Our goal with this IDEAS competition is to generate innovative ideas and conceptsthat could inform the future redevelopment of valuable riverfront property – ultimately increasing the quality of life for all Nashville’s citizens.
Additional details will be discussed at Thursday's Urban Design Forum, and posted online soon afterward. Competition begins June 1st.
Part Two:
Bold Urban Design Proposals for Nashville from The University of Tennessee
This past year, three major urban design proposals have been produced by former Design Director T. K. Davis, his colleagues and students from theUniversity of Tennessee College of Architecture and Design.
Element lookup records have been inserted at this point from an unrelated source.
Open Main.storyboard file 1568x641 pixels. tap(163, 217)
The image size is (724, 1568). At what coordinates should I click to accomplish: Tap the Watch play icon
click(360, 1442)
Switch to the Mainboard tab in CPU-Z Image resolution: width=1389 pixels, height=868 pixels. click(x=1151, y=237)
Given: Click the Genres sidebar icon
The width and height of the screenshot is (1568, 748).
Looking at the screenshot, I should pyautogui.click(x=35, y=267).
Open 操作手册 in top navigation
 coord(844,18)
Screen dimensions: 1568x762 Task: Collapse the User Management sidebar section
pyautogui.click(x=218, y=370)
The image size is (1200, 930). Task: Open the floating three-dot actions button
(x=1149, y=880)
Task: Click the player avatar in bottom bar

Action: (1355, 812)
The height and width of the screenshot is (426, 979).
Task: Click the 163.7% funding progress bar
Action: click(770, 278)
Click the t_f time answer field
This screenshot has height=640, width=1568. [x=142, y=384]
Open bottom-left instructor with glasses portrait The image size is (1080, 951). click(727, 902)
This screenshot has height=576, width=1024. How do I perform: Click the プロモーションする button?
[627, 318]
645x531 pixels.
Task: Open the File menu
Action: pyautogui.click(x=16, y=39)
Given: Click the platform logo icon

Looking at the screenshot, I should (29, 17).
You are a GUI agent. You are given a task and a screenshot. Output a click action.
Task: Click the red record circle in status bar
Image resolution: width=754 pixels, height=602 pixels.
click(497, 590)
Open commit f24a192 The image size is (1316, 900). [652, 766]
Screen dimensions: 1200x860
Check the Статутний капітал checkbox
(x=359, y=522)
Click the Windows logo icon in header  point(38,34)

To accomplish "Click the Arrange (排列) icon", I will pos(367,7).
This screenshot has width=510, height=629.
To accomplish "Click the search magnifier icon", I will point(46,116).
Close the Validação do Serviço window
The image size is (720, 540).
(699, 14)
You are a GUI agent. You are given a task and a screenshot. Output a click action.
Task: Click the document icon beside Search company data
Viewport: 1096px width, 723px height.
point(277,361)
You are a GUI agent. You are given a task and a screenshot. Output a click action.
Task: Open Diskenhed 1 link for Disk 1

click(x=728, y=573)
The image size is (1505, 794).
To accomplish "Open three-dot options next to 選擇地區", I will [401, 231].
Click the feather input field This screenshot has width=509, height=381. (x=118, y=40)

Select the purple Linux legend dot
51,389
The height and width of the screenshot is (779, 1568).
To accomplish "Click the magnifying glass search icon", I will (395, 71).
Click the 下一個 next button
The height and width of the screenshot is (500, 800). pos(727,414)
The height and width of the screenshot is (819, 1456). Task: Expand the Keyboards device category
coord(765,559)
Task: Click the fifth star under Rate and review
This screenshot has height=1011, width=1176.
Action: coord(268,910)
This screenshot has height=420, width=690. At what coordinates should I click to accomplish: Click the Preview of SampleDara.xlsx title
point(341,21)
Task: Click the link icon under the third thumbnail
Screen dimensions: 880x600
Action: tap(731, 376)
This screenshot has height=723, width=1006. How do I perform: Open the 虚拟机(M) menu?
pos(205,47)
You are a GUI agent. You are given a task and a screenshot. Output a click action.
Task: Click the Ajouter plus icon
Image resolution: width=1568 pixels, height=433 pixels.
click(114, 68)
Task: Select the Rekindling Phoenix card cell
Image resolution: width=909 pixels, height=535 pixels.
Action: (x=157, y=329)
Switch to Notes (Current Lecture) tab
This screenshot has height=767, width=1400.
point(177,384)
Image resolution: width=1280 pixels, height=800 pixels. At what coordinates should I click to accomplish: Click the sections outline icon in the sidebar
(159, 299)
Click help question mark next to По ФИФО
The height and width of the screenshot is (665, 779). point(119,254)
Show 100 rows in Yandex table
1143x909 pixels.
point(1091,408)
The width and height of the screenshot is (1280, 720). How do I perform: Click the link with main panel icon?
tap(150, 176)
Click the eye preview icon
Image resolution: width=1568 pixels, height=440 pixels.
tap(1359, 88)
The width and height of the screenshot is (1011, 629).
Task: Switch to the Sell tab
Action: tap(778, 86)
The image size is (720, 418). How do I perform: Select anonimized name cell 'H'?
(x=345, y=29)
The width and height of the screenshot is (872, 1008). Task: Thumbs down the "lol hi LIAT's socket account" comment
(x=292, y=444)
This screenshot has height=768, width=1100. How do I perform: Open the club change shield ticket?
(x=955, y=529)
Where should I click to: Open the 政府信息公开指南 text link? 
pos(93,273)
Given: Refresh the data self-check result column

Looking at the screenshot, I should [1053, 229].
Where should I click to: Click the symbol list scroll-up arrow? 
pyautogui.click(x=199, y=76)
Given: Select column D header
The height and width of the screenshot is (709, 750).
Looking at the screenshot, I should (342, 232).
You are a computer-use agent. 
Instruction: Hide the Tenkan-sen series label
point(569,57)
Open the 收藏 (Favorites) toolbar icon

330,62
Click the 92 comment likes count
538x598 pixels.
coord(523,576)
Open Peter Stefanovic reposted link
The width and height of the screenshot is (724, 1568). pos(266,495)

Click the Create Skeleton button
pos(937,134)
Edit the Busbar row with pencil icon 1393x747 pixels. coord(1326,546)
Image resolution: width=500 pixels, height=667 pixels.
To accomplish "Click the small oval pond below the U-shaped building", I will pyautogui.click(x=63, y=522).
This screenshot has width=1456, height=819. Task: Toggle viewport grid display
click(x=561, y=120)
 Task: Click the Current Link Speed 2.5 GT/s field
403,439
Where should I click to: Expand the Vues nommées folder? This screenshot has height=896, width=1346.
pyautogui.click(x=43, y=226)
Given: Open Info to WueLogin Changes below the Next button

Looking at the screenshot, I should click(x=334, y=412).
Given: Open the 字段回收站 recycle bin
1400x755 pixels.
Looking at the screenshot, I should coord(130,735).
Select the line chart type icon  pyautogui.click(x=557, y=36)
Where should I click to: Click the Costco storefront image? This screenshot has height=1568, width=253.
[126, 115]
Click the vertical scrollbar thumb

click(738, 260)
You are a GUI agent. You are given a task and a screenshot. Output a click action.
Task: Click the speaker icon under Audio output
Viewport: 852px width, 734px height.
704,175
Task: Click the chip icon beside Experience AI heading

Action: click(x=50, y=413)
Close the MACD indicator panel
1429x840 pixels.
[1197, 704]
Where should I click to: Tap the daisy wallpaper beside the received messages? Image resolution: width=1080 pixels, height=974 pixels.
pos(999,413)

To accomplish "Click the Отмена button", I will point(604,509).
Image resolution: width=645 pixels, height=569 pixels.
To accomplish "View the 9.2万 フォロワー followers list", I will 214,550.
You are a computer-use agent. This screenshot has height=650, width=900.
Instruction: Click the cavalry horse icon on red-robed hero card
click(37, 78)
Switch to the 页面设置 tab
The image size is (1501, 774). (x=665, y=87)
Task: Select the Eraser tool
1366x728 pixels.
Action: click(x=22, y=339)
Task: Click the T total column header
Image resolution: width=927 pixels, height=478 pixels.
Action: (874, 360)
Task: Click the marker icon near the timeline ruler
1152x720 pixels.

These projects have been pursued at the request of the Nashville Area Metropolitan Planning Organization (MPO), and have benefited from the MPO's support, in cooperation with the Nashville Civic Design Center.
Trinity Lane Transit Oriented Development
Transit-Oriented Development with as many as 10,000 housing units to be located on city-owned land at the intersection of Trinity Lane and Ellington Parkway.

Rationalizing "Spaghetti Junction"
Rationalizing the interchanges at "Spaghetti Junction," where the Ellington Parkway meets Jefferson Street, Fifth Avenue, Main Street, and the Interstate, as proposed in The Plan of Nashville. Sixteen new blocks of mid-rise, mixed-use development become possible on this fifty-acre site, now largely owned by the city. It is part of a designated redevelopment district, at the threshold of Downtown and East Nashville.

Capping the Interstate
Capping the Interstate Canyon from 12th Avenue to Church Street on the west flank of Downtown, to form a 2/3 mile linear park that can link Downtown and Midtown, as well as generate mid-rise development on numerous adjacent blocks.